Mais elle ne m'écoute pas. Elle récite ce qui semble la tenir tant à cœur : les bienfaits de la mort. Charmant, comme discussion, vraiment charmant ! Ses mains sont jointes, appuyées sur le cœur, la face vide d'expression, totalement dans le vague.
- … Tu es infiniment serein, et tu ne peux plus t'en rendre compte, plus penser, car tu n'es rien. Tu es à la fois partout et nulle part. Je raffole de cette sensation, et il me tarde de la retrouver. C'est ça, la vraie mort…
J'ai un horrible haut-le-cœur. Des hauts le cœur. A quoi bon m'emmener, si elle ne pourra même plus profiter de ma présence ? Sa litanie pleine d'emphase me colle comme un chewing-gum particulièrement vorace, tandis qu'en parallèle tournent encore et encore ces deux mots, en boucles : « Mors, Mort. Mors, Mort ! Mors, … » Chantés par la voix joviale de la petite chose misérable, qui plus est, comme si elle prenait autant de plaisir à me tourmenter que j'en trouverais à la tuer. Je lui lance des regards noirs, qu'elle ne semble pas remarquer, si passionnée qu'elle est. Je trébuche minablement, car ses bouts de phrase répétitifs me désorientent ; je ne vois que dalle, rien que la dalle incrustée dans le sol sous mon nez, colorée de tons d'arc-en-ciel douteux. Mes prunelles virent au cramoisi, de haine inondées. Elle sort enfin de sa « transe », et commence :
- Ne serait-ce pas merveilleux de…
Cadeau empoisonné, va ! Je n'en veux pas plus que de la présence de quiconque. Je préfère de loin la solitude, que de traîner avec moi des boulets incapables. Je rugis, ultime malédiction :
- Tu pourriras en enfer, Mors ! Tu seras belle et bien morte, mais tu en souffriras à loisir. Et ça t'ira à ravir, ma chère, à ravir !

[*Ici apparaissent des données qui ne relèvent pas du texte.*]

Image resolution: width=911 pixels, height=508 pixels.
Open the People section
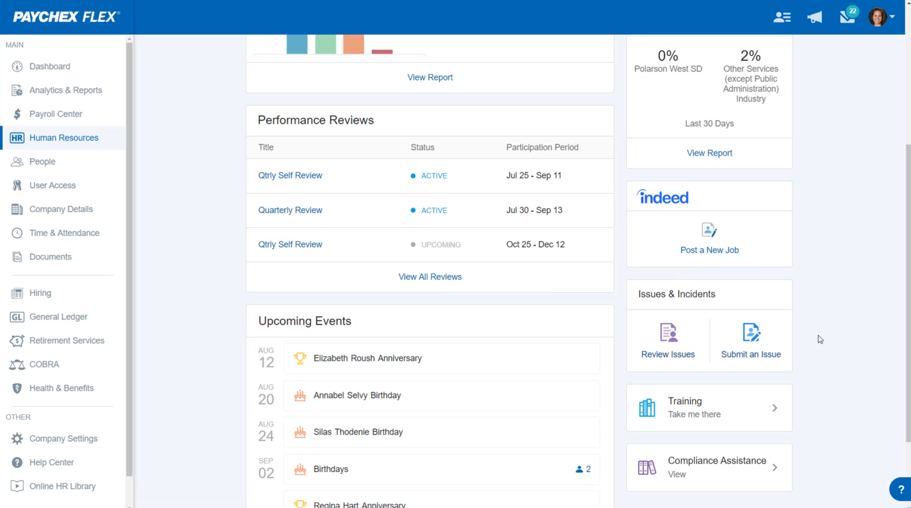41,161
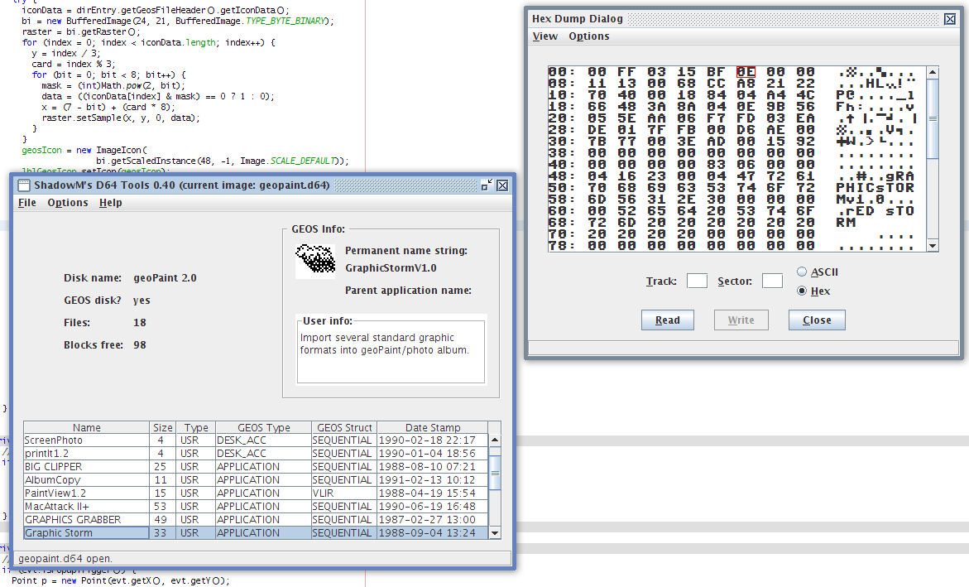Click the highlighted 0E hex byte

coord(746,72)
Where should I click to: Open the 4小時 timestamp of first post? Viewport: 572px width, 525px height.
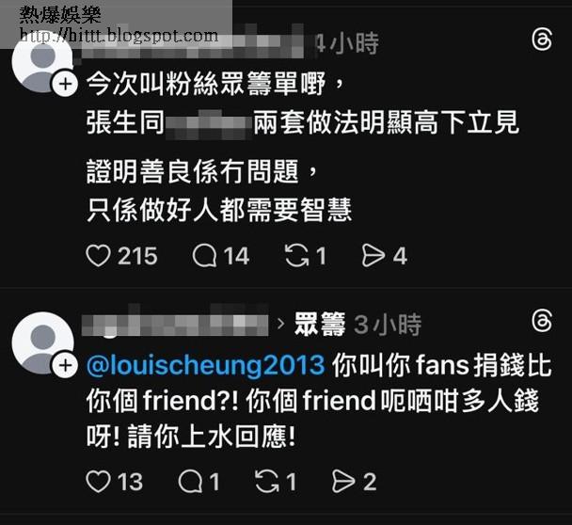(x=346, y=43)
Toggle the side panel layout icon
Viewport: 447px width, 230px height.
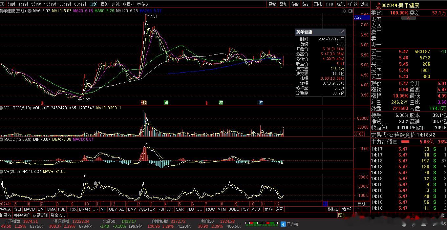pos(350,11)
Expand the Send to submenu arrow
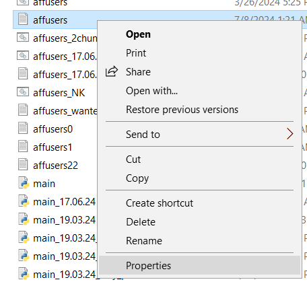This screenshot has height=284, width=307. (x=289, y=134)
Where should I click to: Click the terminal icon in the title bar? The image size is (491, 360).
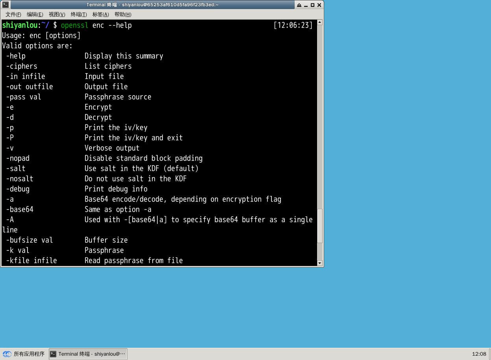coord(6,5)
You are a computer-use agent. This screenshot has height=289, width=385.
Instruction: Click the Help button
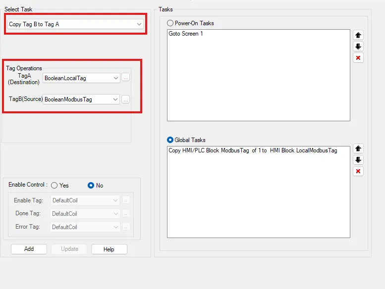click(109, 249)
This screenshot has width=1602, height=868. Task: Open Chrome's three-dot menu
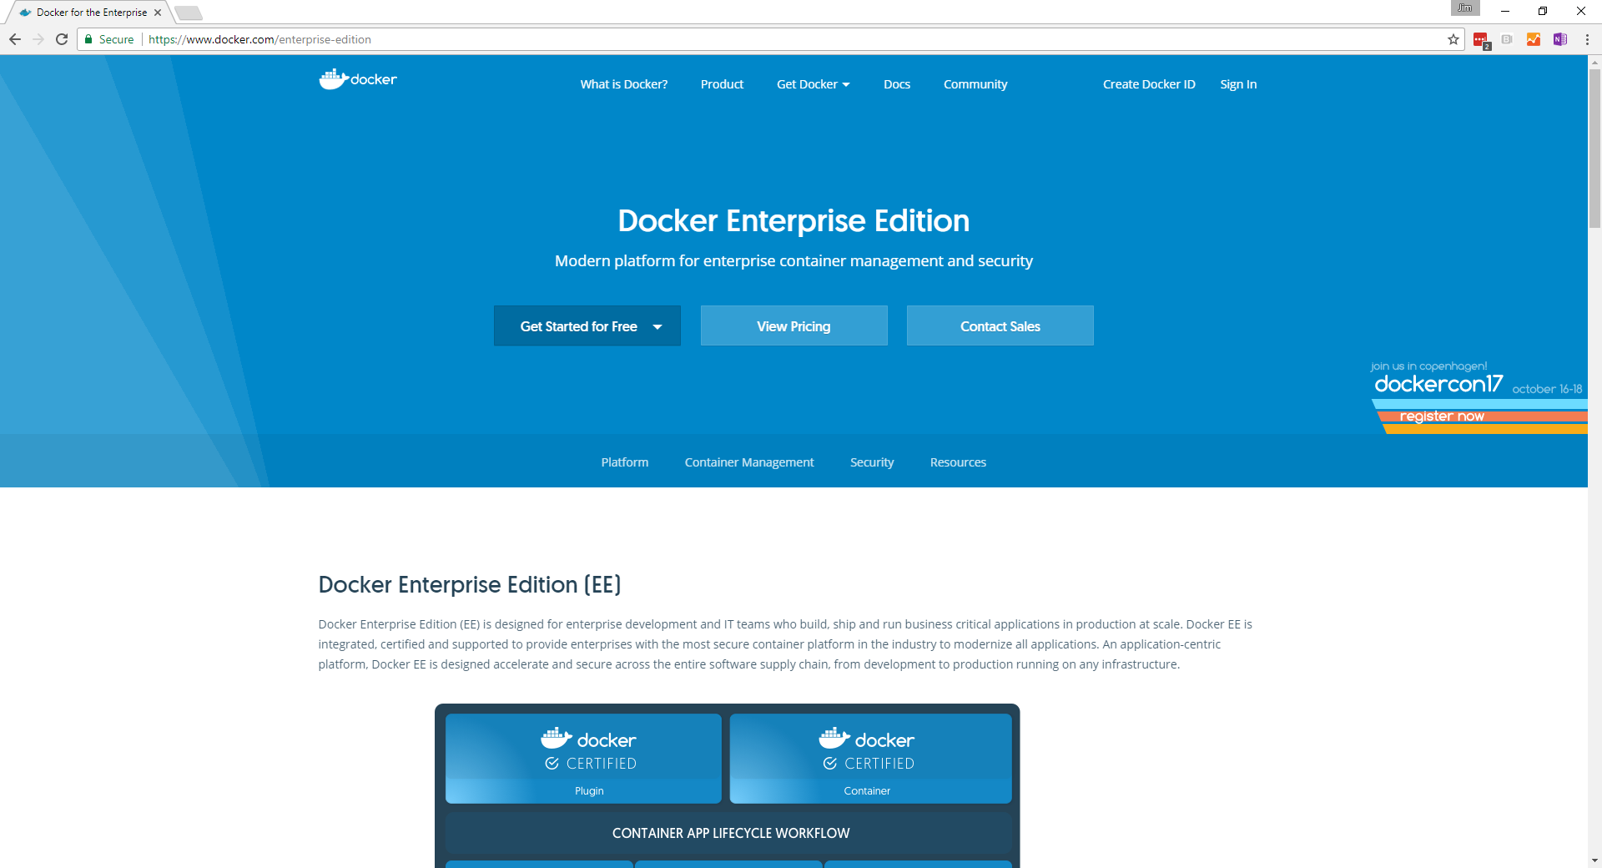click(1586, 39)
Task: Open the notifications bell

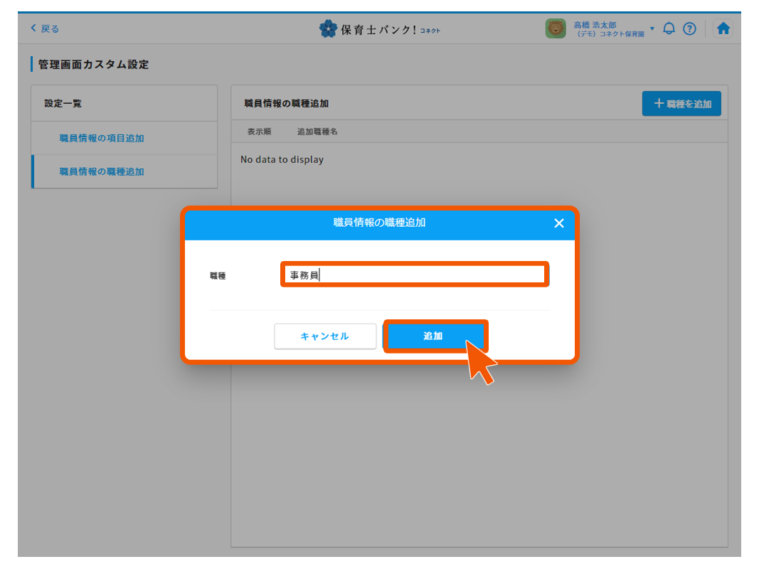Action: coord(669,28)
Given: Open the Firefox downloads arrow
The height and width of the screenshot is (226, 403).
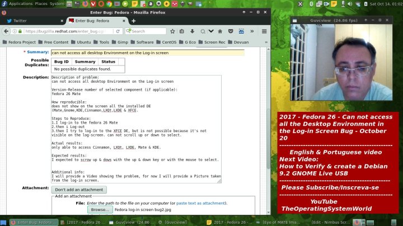Looking at the screenshot, I should (193, 31).
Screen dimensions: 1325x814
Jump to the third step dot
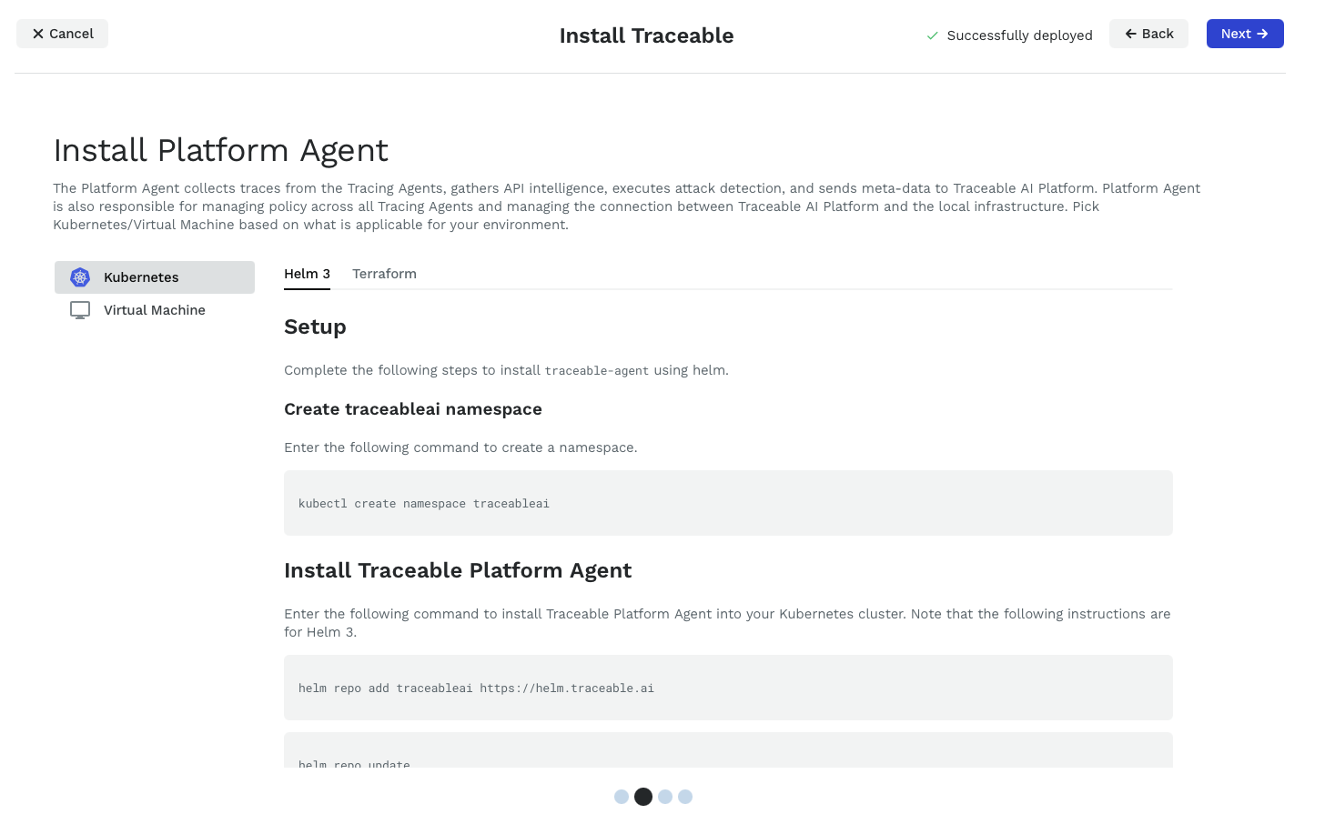665,797
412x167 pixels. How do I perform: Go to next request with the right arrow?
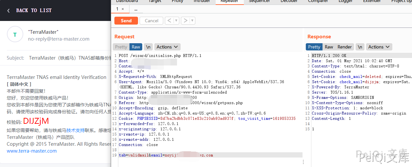185,21
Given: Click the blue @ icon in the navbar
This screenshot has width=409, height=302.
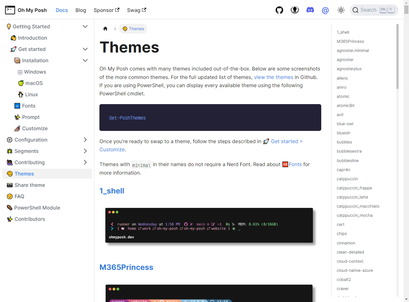Looking at the screenshot, I should [325, 10].
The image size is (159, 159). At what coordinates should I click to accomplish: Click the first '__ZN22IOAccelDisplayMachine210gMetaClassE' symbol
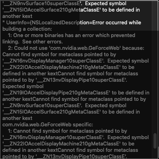click(62, 67)
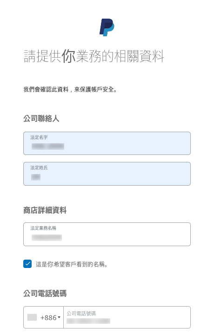The image size is (214, 335).
Task: Click the 請提供你業務的相關資料 page title
Action: [94, 56]
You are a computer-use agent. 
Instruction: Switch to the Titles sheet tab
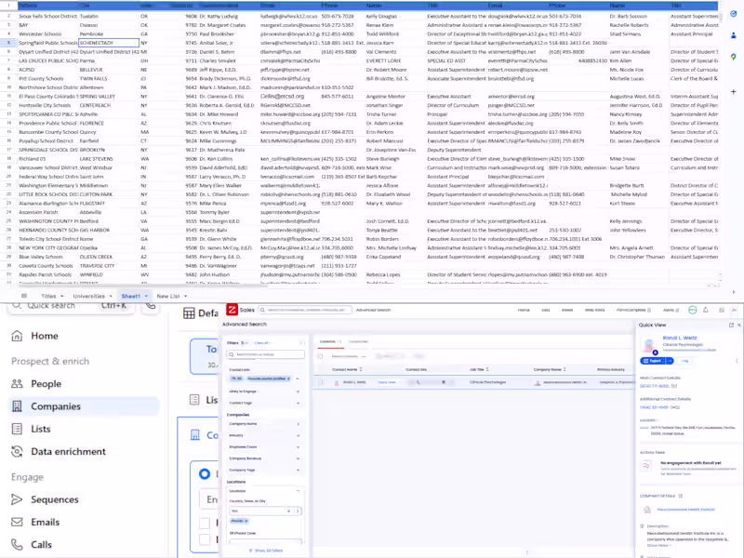(x=48, y=296)
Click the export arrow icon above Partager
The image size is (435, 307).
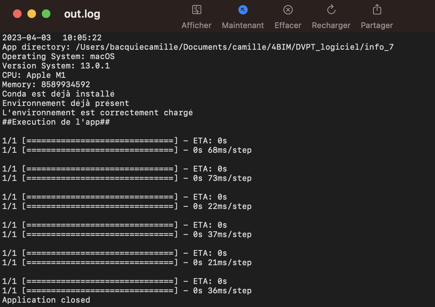point(377,10)
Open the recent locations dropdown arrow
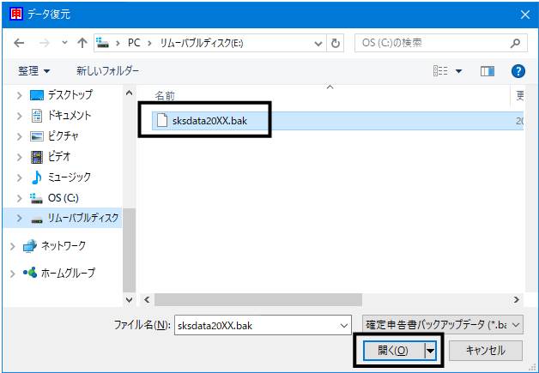 pyautogui.click(x=64, y=43)
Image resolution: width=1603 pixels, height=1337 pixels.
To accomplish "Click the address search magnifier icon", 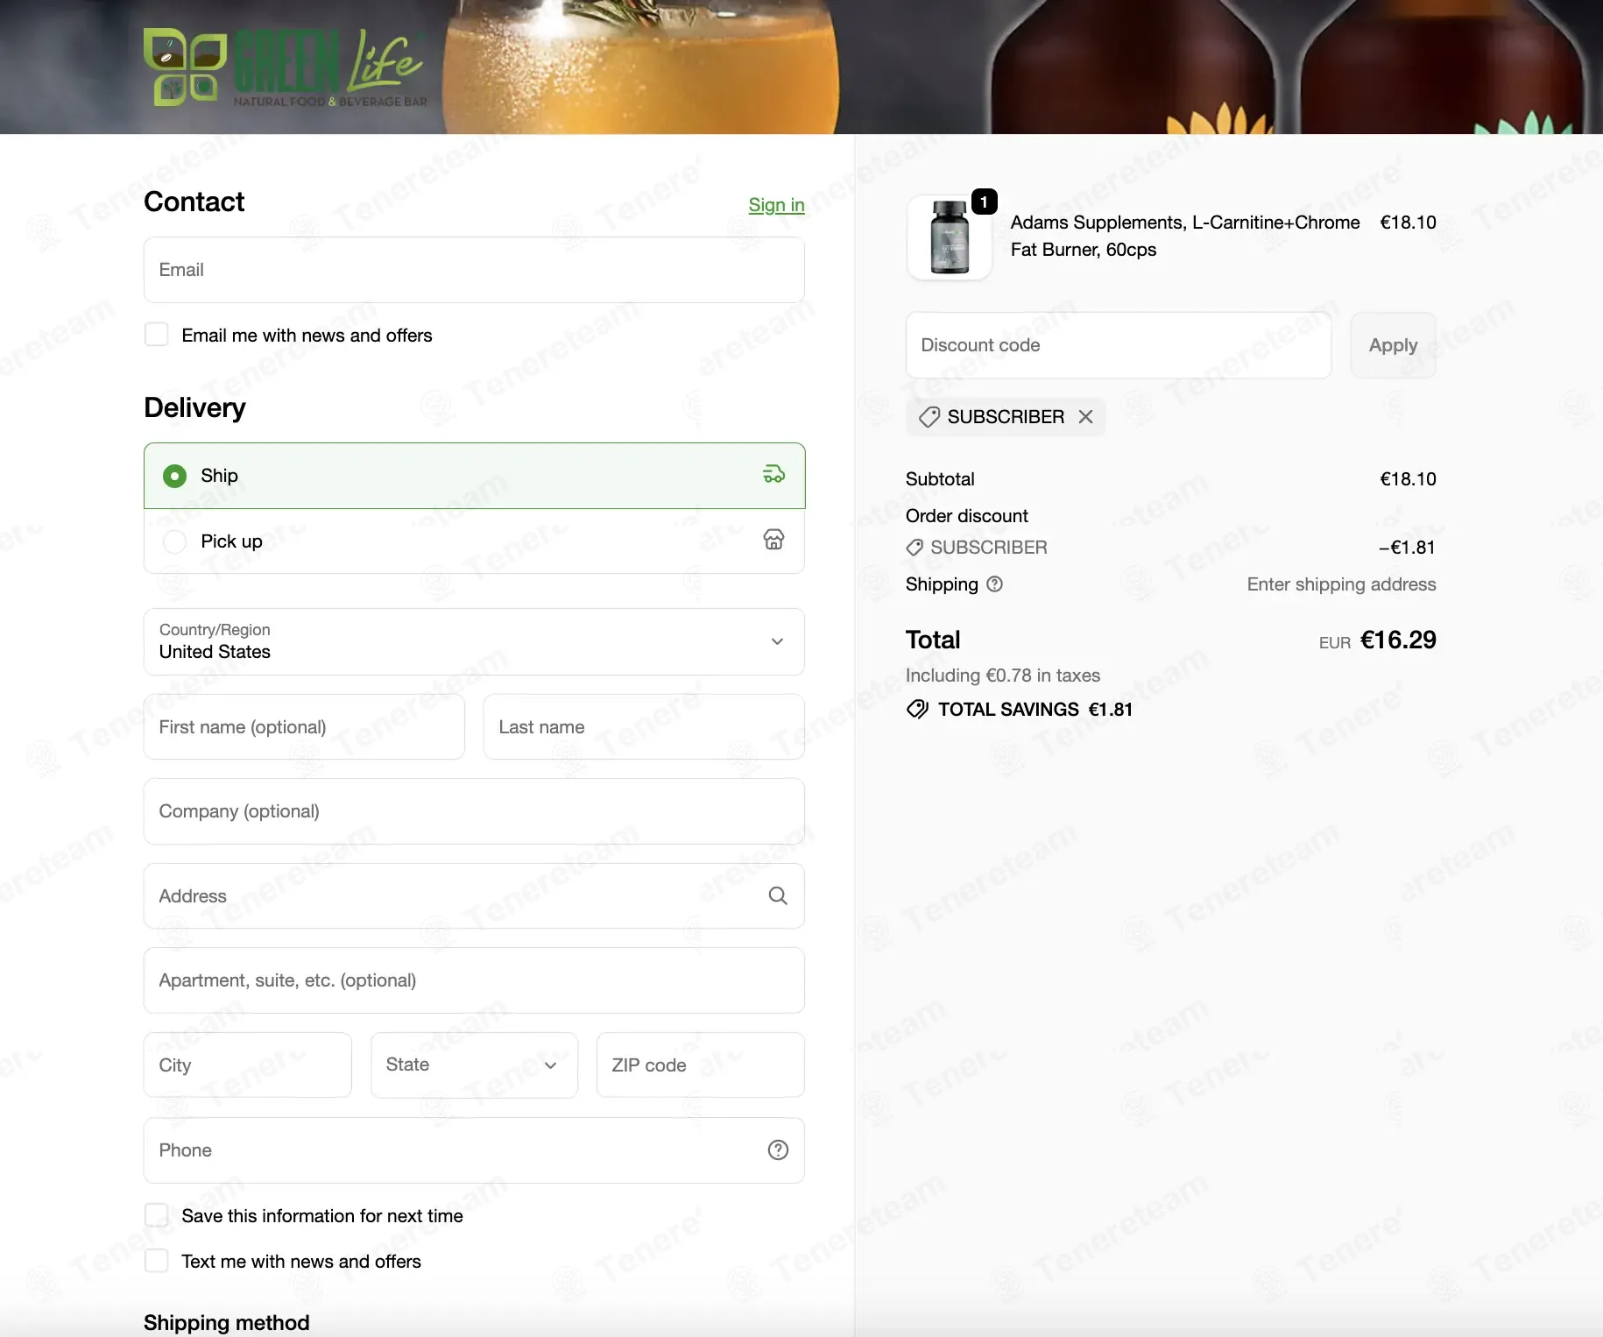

J'éclate d'un rire diabolique, que je sais hystérique, qui me rassure. Je n'entends pas sa repartie, s'il y en a une. Je quitte ce lieu qui respire l'immondice. (Elle ne me suit pas, et tant mieux.) Cela étant fait, je me précipite dans le premier recoin égaré, et, incapable de me retenir plus longtemps, je vomis tout le contenu – pourtant minime - de mon dernier repas à mes pieds, giclant la pointe usée de mes souliers. Des larmes de maladies brouillent ma vue déjà bien entravée, ravivant ma honte. J'ai encore juste le temps de songer qu'au final, c'est ma promenade – et non la sienne - qui a été frappée par l'imprévu, qu'une crampe me tord l'estomac à souhaits, et qu'une nouvelle salve de vomi franchi la barrière crispée de mes dents.
* * *
J'ai percé l'enveloppe givrée de ton cœur en pleine connaissance de cause. J'ignorais juste que j'allais déboucher sur un roc de marbre empestant la pourriture.